→ Estratto del documento:
-=-=-=-=-

“Metallaro del treno, se mi leggi... cercami”: appello romantico di una triestina timida tra poesia e speranza

“Metallaro del treno, se mi leggi... cercami”: appello romantico di una triestina timida tra poesia e speranza

Il 14 maggio un fugace incontro su un treno ha acceso una scintilla: lei, innamorata e riservata, lo cerca ora attraverso le pagine di Trieste Cafe. In fondo all’articolo, il racconto e la poesia che ha scritto per lui.

C’è chi aspetta per tutta la vita un incontro capace di scuotere le certezze, rompere la routine e riaccendere le emozioni sopite. Questo è ciò che racconta, con parole profonde e cariche di lirismo, una nostra lettrice triestina che ci ha scritto chiedendo aiuto per ritrovare un uomo che ha incrociato il 14 maggio scorso su un treno regionale.

Non conosce il suo nome. Sa solo che è triestino, ascoltava musica metal in cuffia, e che quel giorno le loro timidezze si sono toccate, guardate e sfiorate tra un sorriso e poche parole, in un gioco di sguardi che lei non ha più dimenticato.

Lei, che desidera restare anonima e preferisce usare uno pseudonimo, racconta di essere una persona molto riservata, che si stava recando al lavoro quel giorno per affrontare una decisione importante. Un addio, un cambiamento, un salto nel vuoto. Quel viaggio avrebbe dovuto essere solo una parentesi. Invece, è diventato un inizio mai vissuto.

-=-=-=-=-

→ Dati forniti:
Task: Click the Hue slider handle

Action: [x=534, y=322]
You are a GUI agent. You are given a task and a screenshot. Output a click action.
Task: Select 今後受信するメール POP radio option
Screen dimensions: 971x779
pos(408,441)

-=-=-=-=-

→ Esercizi da svolgere:
A – Nell'articolo sul metallaro del treno, in che giorno è avvenuto l'incontro?
B – Copia dall'articolo sul metallaro del treno il passo che va da "Il 14 maggio un" fino a "un treno regionale.".
Questo materiale non ha alcun ruolo nello svolgimento.

→ Risposte corrette:
A – Il 14 maggio.

B –
Il 14 maggio un fugace incontro su un treno ha acceso una scintilla: lei, innamorata e riservata, lo cerca ora attraverso le pagine di Trieste Cafe. In fondo all’articolo, il racconto e la poesia che ha scritto per lui.

C’è chi aspetta per tutta la vita un incontro capace di scuotere le certezze, rompere la routine e riaccendere le emozioni sopite. Questo è ciò che racconta, con parole profonde e cariche di lirismo, una nostra lettrice triestina che ci ha scritto chiedendo aiuto per ritrovare un uomo che ha incrociato il 14 maggio scorso su un treno regionale.